Q9. Procedural vs goal-based prompts

Which delegation prompt produces the most adaptable, highest-quality subagent behavior?

A. "Run query A, then query B, then summarize the first three results." B. "Call the search tool exactly twice and stop." C. "Find authoritative, recent evidence covering all major subtopics; cite every claim; flag gaps. You decide the queries." D. "Do your best."

Answer

C. Coordinator prompts should specify goals and quality criteria, not step-by-step procedures, so the subagent can adapt to what it discovers. A and B over-prescribe; D under-specifies.


Q10. Re-invoking the same subagent

The coordinator calls the web_search subagent a second time and expects it to remember what it found on the first call. What actually happens?

A. The second call automatically has the first call's context B. The second call is independent and knows nothing of the first unless the coordinator re-injects that info C. The subagent shares memory across invocations by default D. The second call inherits the coordinator's full history

Answer

B. A fresh Task spawn carries no memory of prior invocations. To build on earlier work, the coordinator must pass the relevant prior output into the new prompt.


Q11. Synthesis re-running searches

To get the data it needs, an engineer proposes having the synthesis subagent run the web searches itself instead of receiving findings from the search agent. Why is this the weaker design?

A. It duplicates work, violates separation of concerns, and discards the search agent's results B. It is faster and therefore always preferred C. Synthesis agents cannot run any tools D. It automatically preserves attribution

Answer

A. The coordinator should carry the search agent's findings forward into the synthesis prompt. Making synthesis re-search duplicates effort, blurs roles (D2.3), and throws away upstream results.

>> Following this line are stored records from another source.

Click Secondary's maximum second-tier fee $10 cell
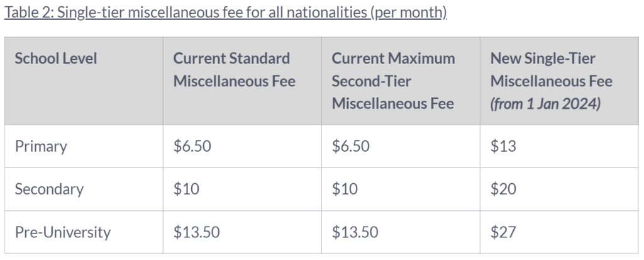This screenshot has height=260, width=644. (x=345, y=189)
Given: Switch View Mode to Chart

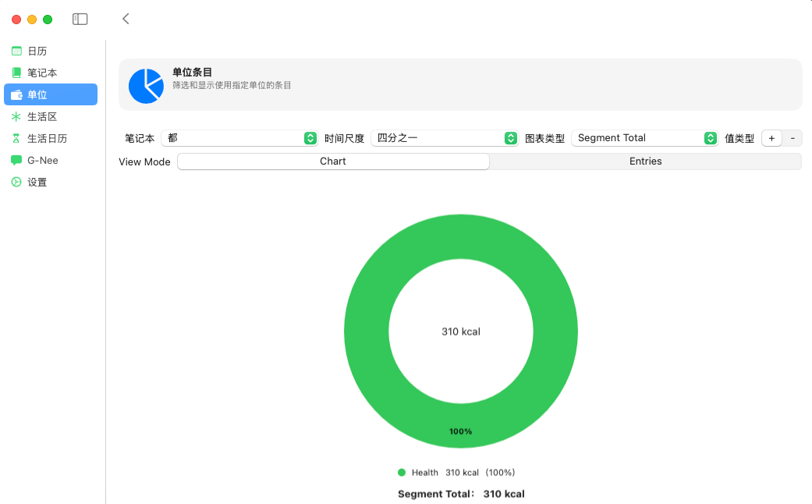Looking at the screenshot, I should pos(333,161).
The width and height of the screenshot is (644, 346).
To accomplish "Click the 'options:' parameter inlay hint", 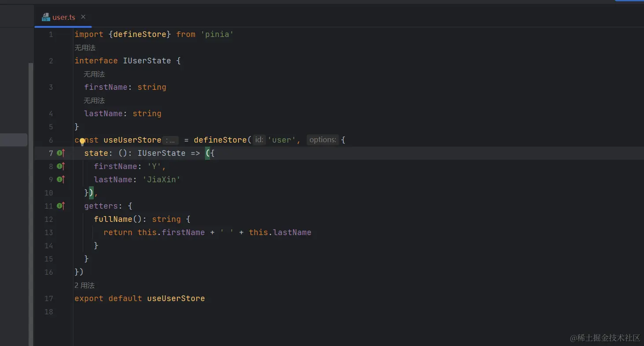I will coord(323,140).
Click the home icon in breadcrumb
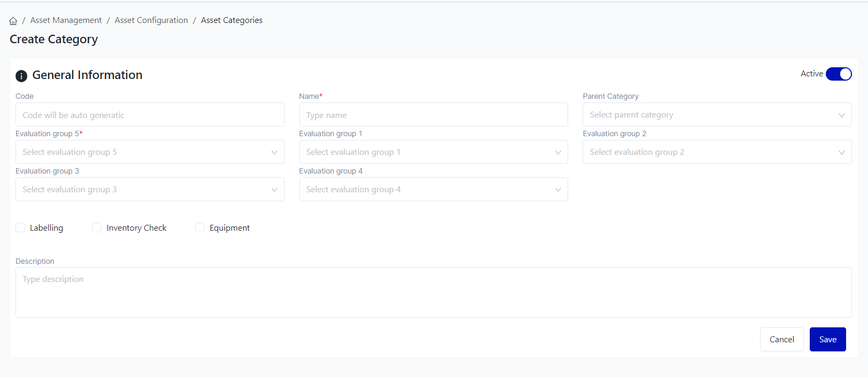868x377 pixels. click(x=13, y=21)
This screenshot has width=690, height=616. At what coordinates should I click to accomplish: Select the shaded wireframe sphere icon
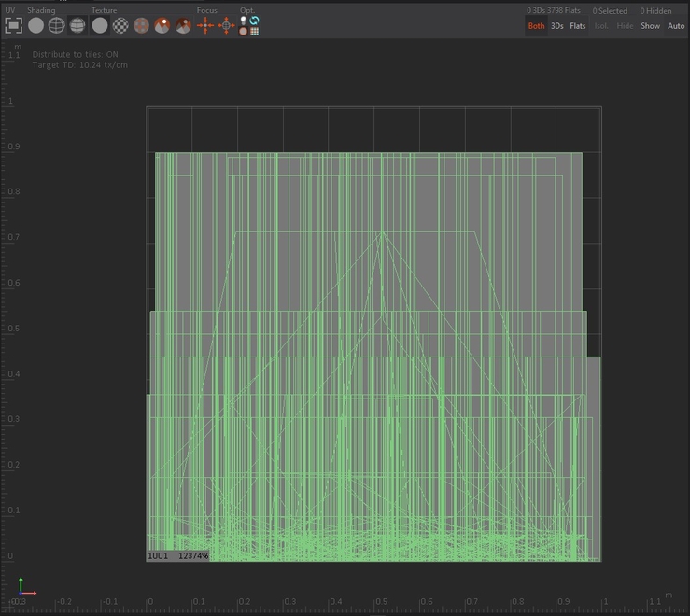click(77, 25)
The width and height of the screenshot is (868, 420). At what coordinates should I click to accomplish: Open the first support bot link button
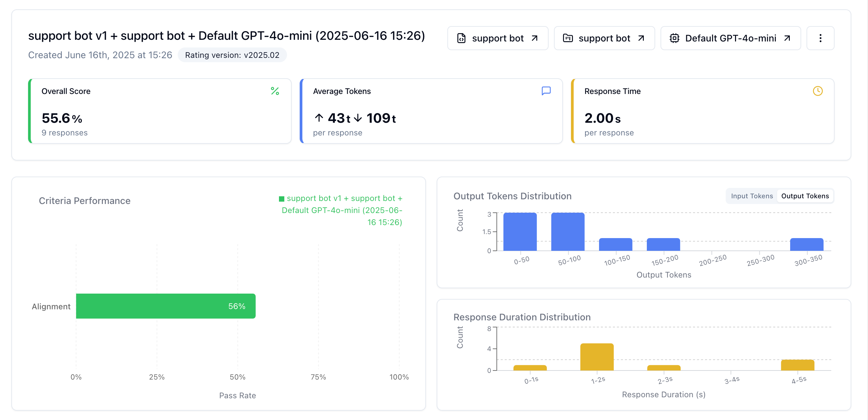click(x=498, y=38)
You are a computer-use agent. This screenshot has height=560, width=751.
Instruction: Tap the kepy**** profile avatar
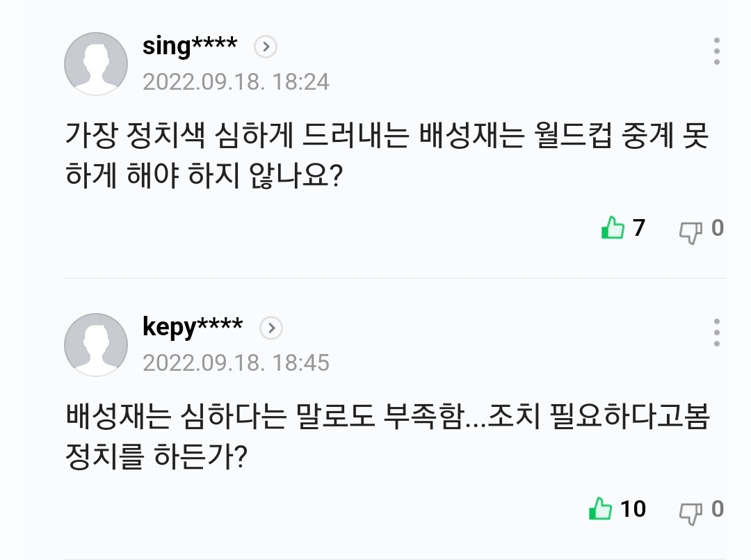[96, 344]
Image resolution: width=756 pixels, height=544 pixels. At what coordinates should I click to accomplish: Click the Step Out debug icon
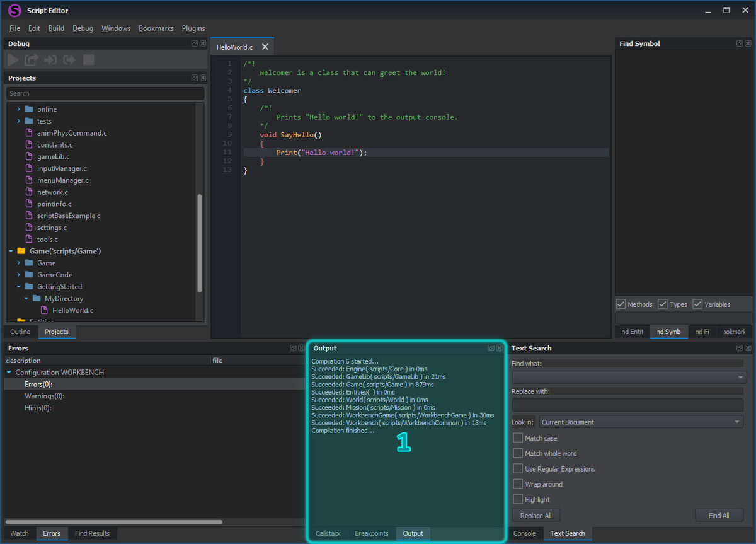[68, 59]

Q12. Tool over-use by a specialist

A synthesis agent that should only combine findings keeps calling a web-search tool instead. What is the cleanest structural fix?

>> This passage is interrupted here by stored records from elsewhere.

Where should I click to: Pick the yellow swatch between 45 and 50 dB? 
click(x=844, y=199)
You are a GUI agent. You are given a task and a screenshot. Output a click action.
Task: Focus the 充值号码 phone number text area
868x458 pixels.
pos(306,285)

A. Add "please do not search" to the system prompt and hope it complies B. Remove the search tool from the synthesis agent's AgentDefinition.tools C. Give it more tools so it has options D. Switch it to fork_session

Answer

B. Tool restrictions in the AgentDefinition make the role boundary structural rather than advisory. Removing the tool prevents the misuse outright (least privilege per agent).


Q13. Dependent subtasks

A coding workflow must design a database schema before implementing the API that depends on it. How should the coordinator spawn these subagents?

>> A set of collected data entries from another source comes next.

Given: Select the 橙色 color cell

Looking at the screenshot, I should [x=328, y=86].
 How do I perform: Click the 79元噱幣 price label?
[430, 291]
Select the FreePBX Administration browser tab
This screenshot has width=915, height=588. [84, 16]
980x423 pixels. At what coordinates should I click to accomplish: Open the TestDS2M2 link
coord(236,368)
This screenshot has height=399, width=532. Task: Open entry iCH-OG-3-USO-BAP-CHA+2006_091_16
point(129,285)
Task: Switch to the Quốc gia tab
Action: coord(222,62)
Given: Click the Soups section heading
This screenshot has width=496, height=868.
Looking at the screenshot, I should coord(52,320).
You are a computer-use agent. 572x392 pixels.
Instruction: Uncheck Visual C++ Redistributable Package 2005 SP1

A. Both Task calls in one response for parallelism B. Sequentially — spawn the schema task, await its result, then spawn the API task with the schema in its prompt C. Fork both from a shared baseline D. Give the API agent the Task tool so it spawns the schema agent itself

Answer

B. Parallel spawning is for independent subtasks. When B depends on A's output, sequence the calls and pass A's result into B's prompt.


Q14. Selection mechanism

On what basis does a coordinator decide which subagent to invoke for a given subtask?

A. Alphabetical order of subagent names B. The description field of each AgentDefinition C. Whichever subagent has the most tools D. A separate routing model that must always be configured

Answer

B. The coordinator reads each subagent's description to choose the right specialist — analogous to how an LLM selects a tool from its description (D2.1). Precise descriptions drive reliable routing.


Memory hooks

  • Task (a.k.a. Agent) is the spawn tool — it must be in allowedTools or no delegation happens.
  • Nothing is inherited. The prompt is the only channel into a subagent.
  • Thin subagent output? Suspect the coordinator's context passing first, not the subagent.
  • AgentDefinition = description (drives selection) + system prompt + tool restrictions.
  • Carry findings forward into the prompt — don't make the synthesis agent re-fetch.
  • Structured content + metadata = attribution survives the handoff.
  • Parallel = many Task calls in ONE response; serial = one per turn (only for dependencies).
  • fork_session = divergent branches from a shared baseline (≠ fan-out, ≠ --resume; see D1.7).
  • Delegation prompts: goals + quality criteria, never step-by-step procedures.
  • Repeated invocations of the same subagent are independent — re-inject prior output.